In Fig. 2 of the study, Piwnica et al. [1] compared brimonidine and oxymetazoline’s 5-HT2B agonist activities by measuring calcium flux in HEK-293 cells expressing recombinant 5-HT2B receptors. They observed negligible 5-HT2B agonist activity with brimonidine, while oxymetazoline showed a half maximal effective concentration (EC50) of 15 nM. It is important to note that the Cmax of 0.22 nM observed in the in vivo study of Kuang et al. [2] is 68-fold lower than the value determined in the in vitro assay of Piwnica et al. [1] using a cell line overexpressing 5-HT2B, which is likely to exaggerate a drug’s potency.
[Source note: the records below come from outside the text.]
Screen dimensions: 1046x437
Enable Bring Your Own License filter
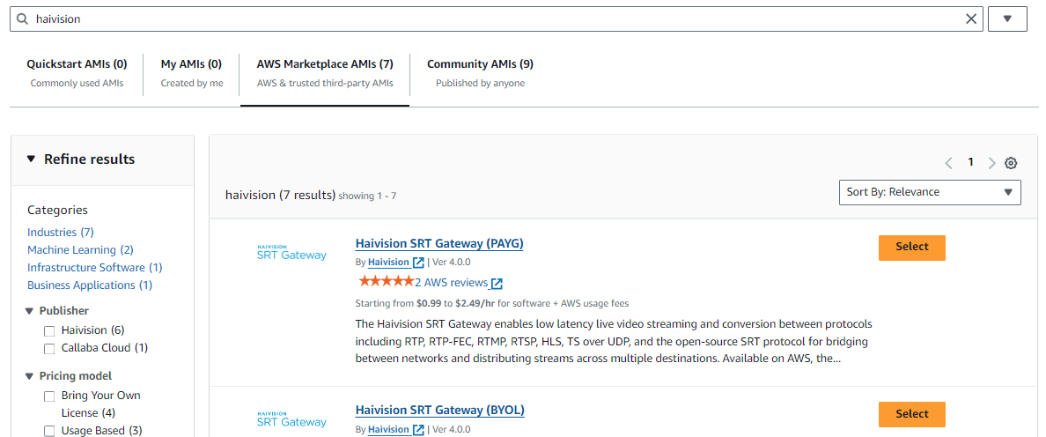(x=49, y=396)
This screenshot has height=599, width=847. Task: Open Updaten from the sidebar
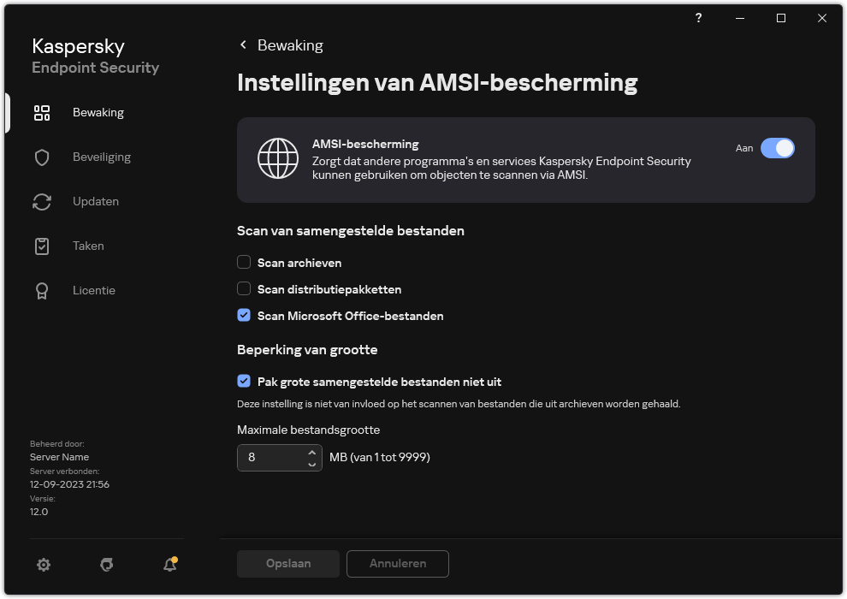96,201
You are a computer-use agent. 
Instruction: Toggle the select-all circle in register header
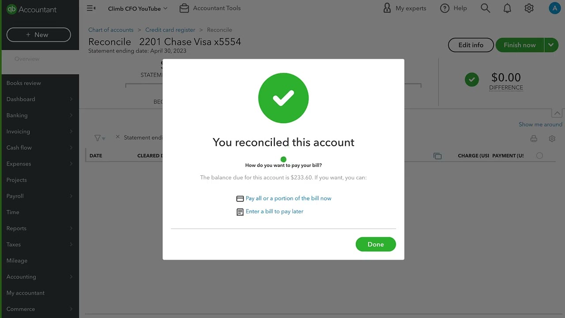[x=539, y=155]
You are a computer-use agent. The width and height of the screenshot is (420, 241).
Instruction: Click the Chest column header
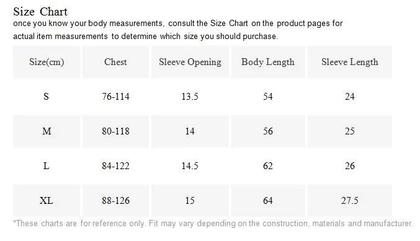(x=115, y=62)
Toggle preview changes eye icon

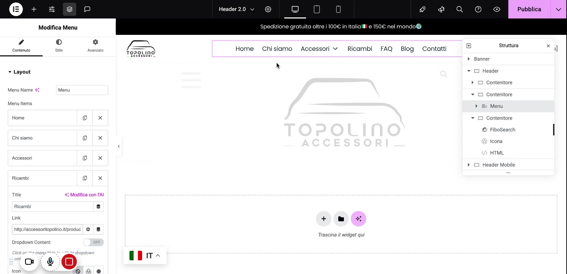click(497, 9)
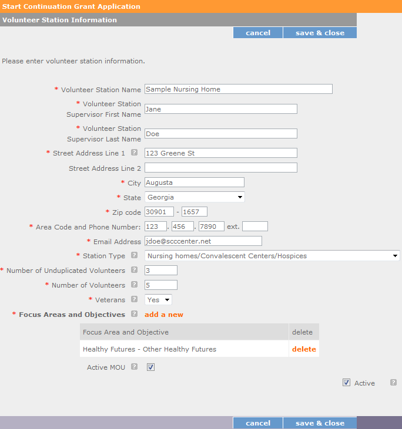The height and width of the screenshot is (429, 402).
Task: Open the Veterans Yes dropdown
Action: point(159,300)
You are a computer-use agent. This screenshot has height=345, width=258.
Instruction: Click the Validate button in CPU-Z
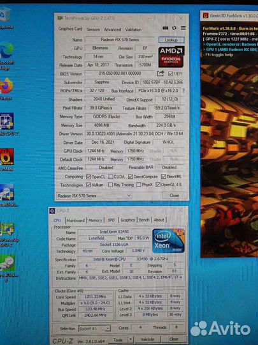coord(147,339)
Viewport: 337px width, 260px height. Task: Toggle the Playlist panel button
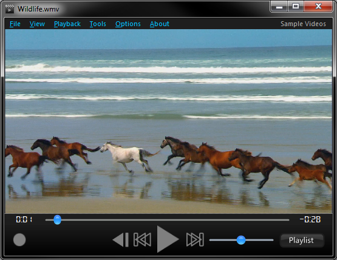coord(302,240)
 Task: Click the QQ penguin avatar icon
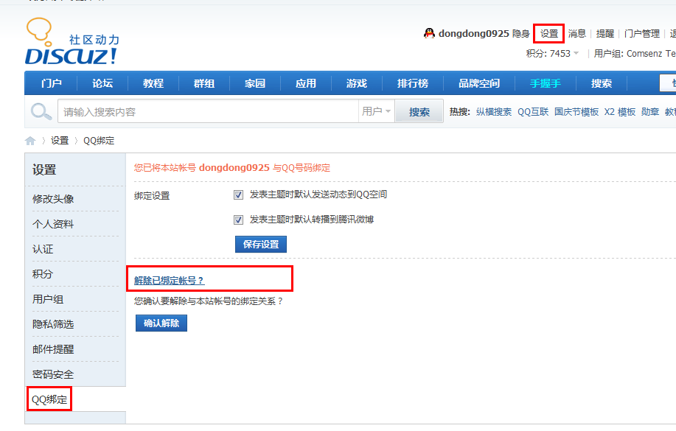pos(428,32)
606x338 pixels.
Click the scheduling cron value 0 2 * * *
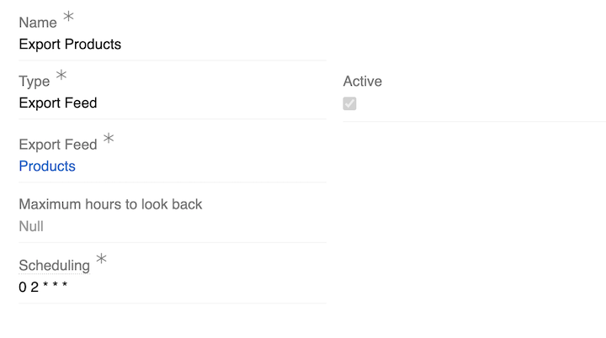coord(43,287)
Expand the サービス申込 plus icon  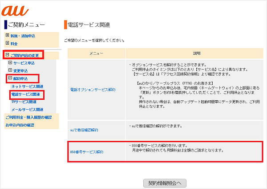[x=10, y=63]
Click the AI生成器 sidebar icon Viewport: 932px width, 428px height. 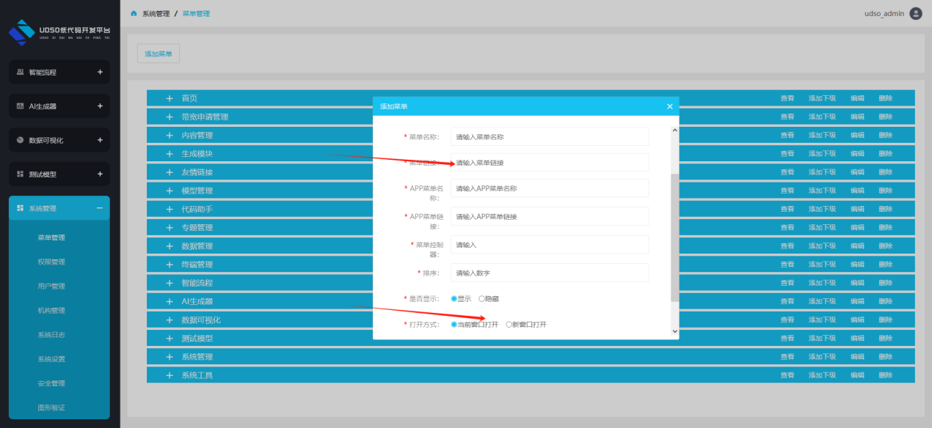click(21, 106)
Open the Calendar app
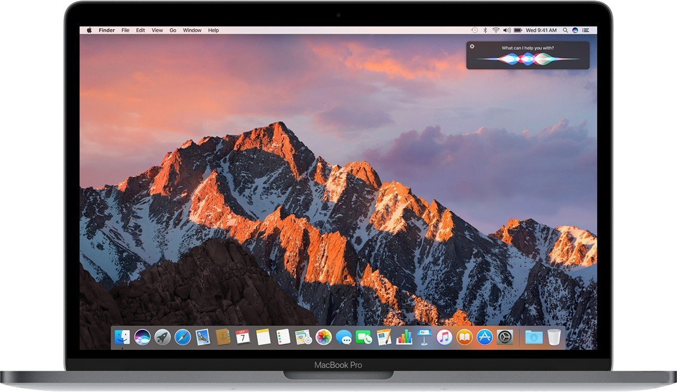The image size is (677, 392). point(244,338)
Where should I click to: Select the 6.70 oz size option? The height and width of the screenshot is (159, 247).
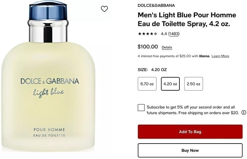(147, 84)
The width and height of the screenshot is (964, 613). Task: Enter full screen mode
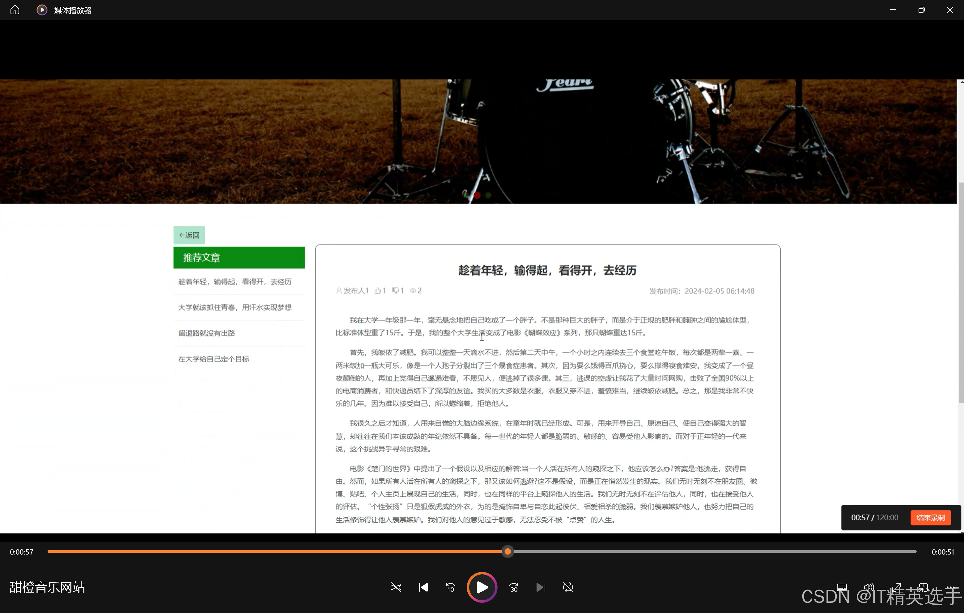[896, 587]
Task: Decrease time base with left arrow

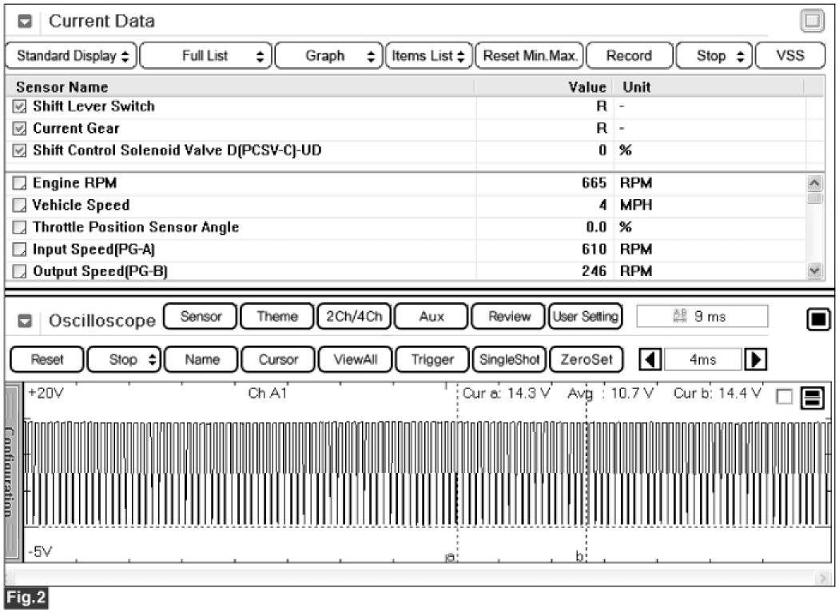Action: [651, 359]
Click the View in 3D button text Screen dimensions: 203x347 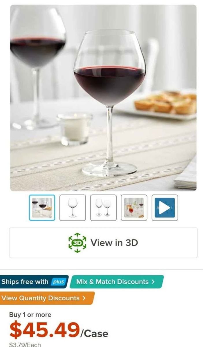114,243
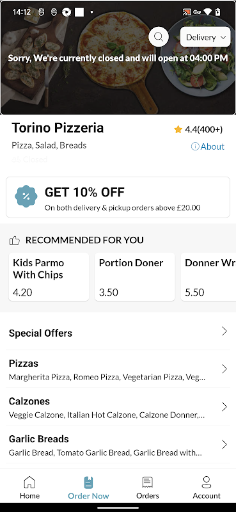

In Fig. 3 of the study, Piwnica et al. [1] selectively assessed oxymetazoline’s ability to induce proliferation of mitral valvular interstitial cells in vitro. Increasing doses of oxymetazoline were used, which showed proliferative activity starting at 10 μM, along with a 1 μM ‘no observed effect level’ (NOEL) that was > 4500-fold higher than the 0.22 nM Cmax value observed by Kuang et al. [2]. Piwnica et al. [1] then referenced a study by Huang et al. [13] that identified oxymetazoline among 26 other compounds with 5-HT2B receptor agonist activity. In the study by Huang et al. [13], the known valvulopathogens—pergolide, dihydroergotamine, and cabergoline—caused cell proliferation at concentrations as low as 1 nM, while norfenfluramine (a previously identified 5-HT2B receptor agonist) was active at 30 nM. Conversely, oxymetazoline showed proliferative activity at 1000 nM, which was comparable to the negative control ropinirole. We would like to point out again that this observed concentration of 1000 nM is significantly higher than the Cmax of 0.22 nM from Kuang et al. [2], further highlighting the reduced risk associated with oxymetazoline. In sum, the data reported and cited by Piwnica et al. [1] demonstrate a large safety margin with the use of once-daily 1% oxymetazoline.